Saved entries
==*==

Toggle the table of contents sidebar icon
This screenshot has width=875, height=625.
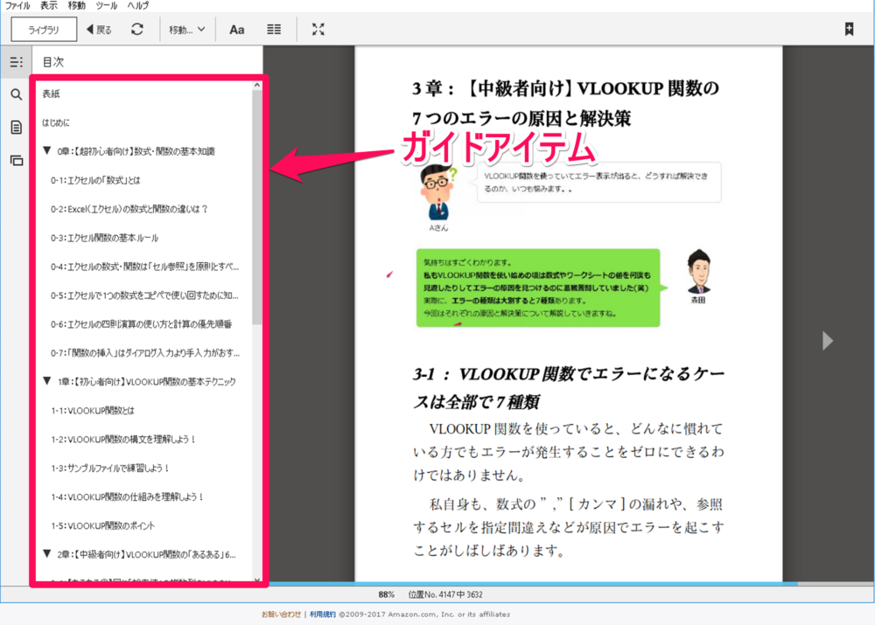[x=16, y=62]
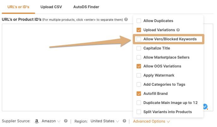Switch to Upload CSV tab
The width and height of the screenshot is (217, 127).
click(x=51, y=7)
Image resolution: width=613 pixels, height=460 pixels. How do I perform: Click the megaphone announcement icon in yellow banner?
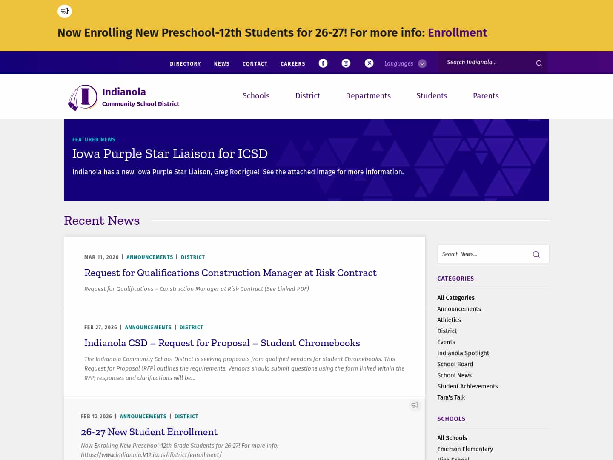point(65,11)
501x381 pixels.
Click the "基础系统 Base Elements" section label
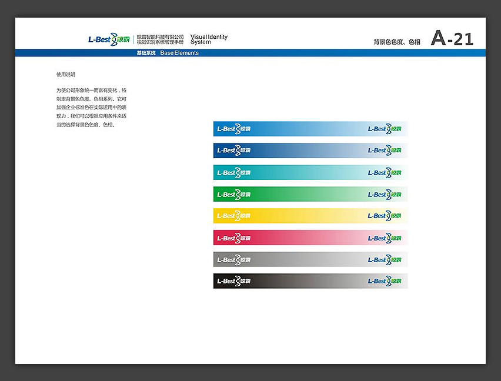coord(168,53)
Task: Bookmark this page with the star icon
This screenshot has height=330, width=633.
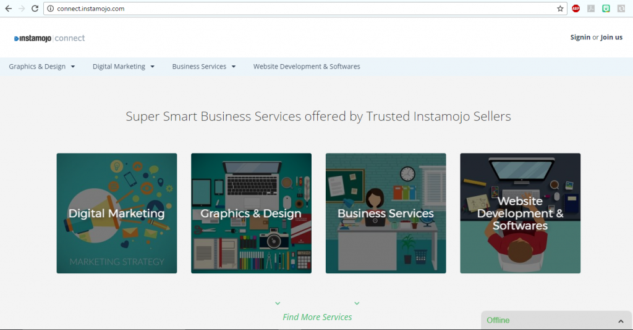Action: pos(560,9)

==*==

Repeat every record above exactly. The pictures do not belong in the copy.

TASK RESULT
Toggle the table of contents sidebar icon
This screenshot has width=875, height=625.
[x=16, y=62]
Switch to Upload CSV tab
The width and height of the screenshot is (217, 127).
click(x=51, y=7)
Image resolution: width=613 pixels, height=460 pixels. How do I perform: Click the megaphone announcement icon in yellow banner?
point(65,11)
501x381 pixels.
Click the "基础系统 Base Elements" section label
coord(168,53)
Task: Bookmark this page with the star icon
This screenshot has height=330, width=633.
Action: pos(560,9)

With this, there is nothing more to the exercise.